The Catholic “More Than”

The Catholic “More Than” 2014-02-04T19:41:46-08:00

How do we start to imagine more than vengeance?
Image: Ricardo Reitmeyer / Shutterstock

The observation is frequently made that Catholicism is a religion of “both/and” rather than “either/or” — that at its best, the tradition tends to reconcile apparent contradictions rather than simply elevating one position over another. As usual, G.K. Chesterton put it beautifully:

Christianity got over the difficulty of combining furious opposites, by keeping them both, and keeping them both furious.

Now, admittedly, I may just be enjoying the way it sounds, but I think in addition to the Catholic “both/and” we might also have a Catholic “more than” — a tendency to look for deeper meanings, to look for possibilities opened by grace that are not immediately apparent on the surface.

My reason for thinking about this today is a great piece by a friend and classmate of mine, Matt Janeczko, OFM Cap. Here in Boston, as preparations are beginning for the trial of Dzokhar Tsarnaev, there’s debate over whether or not the death penalty should be on the table. Matt writes against it and the title he’s given his piece, “I Want to Remember More than Evil,” says why. He concludes:

I will always remember the victims of the Boston Marathon Bombings.  And when I do, I also want to be able to remember that when we all saw something evil on our streets, on our screens, and later on a Rolling Stone cover, we did not sink to the level of vengeance. I want to remember that we reached for something grander, something more worthy of those we lost, and something more worthy of us.

I think Matt’s piece is right in terms of its argument, but more than that, I think it has something to teach us about how to propose a truth from the Catholic tradition (opposition to the death penalty, in this case) to the wider world.

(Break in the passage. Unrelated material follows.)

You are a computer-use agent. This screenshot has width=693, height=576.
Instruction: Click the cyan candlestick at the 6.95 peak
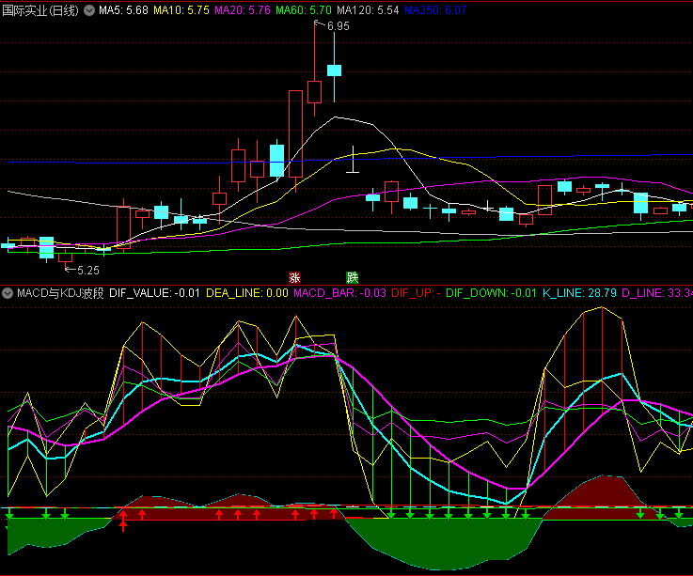pyautogui.click(x=334, y=70)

Rather than setting out to explain or correct, Matt’s piece works by remembering and imagining. It calls people to attend to what is already good, and then to imagine what more that can point to. It addresses us as a community, and suggests that we don’t have to — and indeed should not — be limited to the options suggested by a political calculus, that we can and should hope for more than that. And it asks us to look at what action that hope calls for.

At its very best the Catholic tradition can offer — even to the secular moral imagination — a challenge to reach for something greater and a glimpse of something more. There’s a powerful hope in that which Matt, quoting Abraham Joshua Heschel, describes as “moral grandeur and spiritual audacity.” Catholicism of course has no monopoly on that hope (witness the quote from Rabbi Heschel), but it perhaps has a distinctive way to catalyze it.

Those of us on the inside have always known that Catholicism offers far more to say “yes” to than it demands that we say “no” to. That’s why it’s so encouraging to see examples of how we can propose that vision to others: both a critique of capital punishment on moral grounds, and also a hope for more than vengeance in response to evil.